Quayle wierp een blik op zijn partner. Steadmans kaak drukte een voortdurende strijdvaardigheid uit, een bepaalde agressieve instelling.

'Gek,' zei Quayle. 'Ik herinner me dat ik de eerste keer dat we daar kwamen ook de foto van dat kind heb opgepakt. Ik heb haar toen een compliment gemaakt voor zo'n mooie dochter. Waarom zei ze toen niets over het ongeluk? Ze deed net of het kind in de achterkamer met haar poppen zat te spelen.'

'Zoals ik al zei, mesjokke. Knettergek. Ze is haar realiteitszin kwijt, Quayle. Zo noemt men dat tegenwoordig. Ooit van gehoord?'

Quayle zweeg. Soms werd hij kotsmisselijk van Steadman, van de manier waarop hij tegen hem praatte en hem probeerde te pesten. Toen dacht hij weer aan het wapen. Dat zat hem het meeste dwars. Een verdwenen wapen. Op de een of andere manier was dat belangrijker dan een verdwenen man.

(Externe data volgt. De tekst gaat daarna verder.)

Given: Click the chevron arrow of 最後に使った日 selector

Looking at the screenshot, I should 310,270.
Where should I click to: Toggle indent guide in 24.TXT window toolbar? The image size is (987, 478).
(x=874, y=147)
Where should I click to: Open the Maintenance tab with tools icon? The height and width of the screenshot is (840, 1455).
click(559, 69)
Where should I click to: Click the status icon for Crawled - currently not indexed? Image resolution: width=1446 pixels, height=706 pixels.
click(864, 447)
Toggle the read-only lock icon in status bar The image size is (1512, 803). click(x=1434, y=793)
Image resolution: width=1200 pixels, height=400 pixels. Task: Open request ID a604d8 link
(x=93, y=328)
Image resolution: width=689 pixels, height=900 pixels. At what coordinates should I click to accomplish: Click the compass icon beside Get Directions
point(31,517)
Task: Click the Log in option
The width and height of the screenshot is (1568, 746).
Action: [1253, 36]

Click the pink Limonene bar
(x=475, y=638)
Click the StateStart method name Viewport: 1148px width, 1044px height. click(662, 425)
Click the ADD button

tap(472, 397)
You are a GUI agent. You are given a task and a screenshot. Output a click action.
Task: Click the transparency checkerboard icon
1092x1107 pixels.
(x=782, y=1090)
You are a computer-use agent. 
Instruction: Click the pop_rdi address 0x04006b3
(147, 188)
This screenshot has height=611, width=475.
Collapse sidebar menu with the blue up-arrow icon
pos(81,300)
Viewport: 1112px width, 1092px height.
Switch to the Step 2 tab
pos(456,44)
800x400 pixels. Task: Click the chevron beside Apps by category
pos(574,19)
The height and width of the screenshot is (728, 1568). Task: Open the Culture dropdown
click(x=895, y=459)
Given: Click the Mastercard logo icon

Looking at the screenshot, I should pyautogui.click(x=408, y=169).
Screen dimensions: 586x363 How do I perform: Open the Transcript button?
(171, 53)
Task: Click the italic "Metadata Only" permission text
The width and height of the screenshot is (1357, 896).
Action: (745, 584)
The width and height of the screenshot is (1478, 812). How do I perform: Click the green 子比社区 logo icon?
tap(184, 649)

'Maak er een dossier van. Stop het in een la. Het kan me niet schelen wat je ermee doet. Terwijl jij achter deze Nickfiguur aanhobbelt worden er drugs verkocht op scholen, Quayle. Ik geloof dat je niet goed door hebt wat belangrijker is.'

'Ik maak er een dossier van,' zei Quayle. 'Vandaag of morgen.'

Ze reden langs het gemeentelijke college, langs een kleine buurtkroeg die Happy Hour heette - een verbouwd houten huis - en parkeerden de auto voor het lelijke, uit grijze baksteen opgetrokken Victoriaanse gebouw dat door moest gaan voor het gemeentehuis.

'Liever vandaag dan morgen. Weet je wat het met jou is, Quayle? Je piekert te veel. Op een gegeven moment pieker je je hersens uitje hoofd, dat zul je zien.'

'Ja. En jij zult de eerste zijn die me vertelt dat dat gebeurd is,' zei Quayle.

'Als het al niet gebeurd is,' zei Steadman, die uitstapte en de deur achter zich dichtsloeg.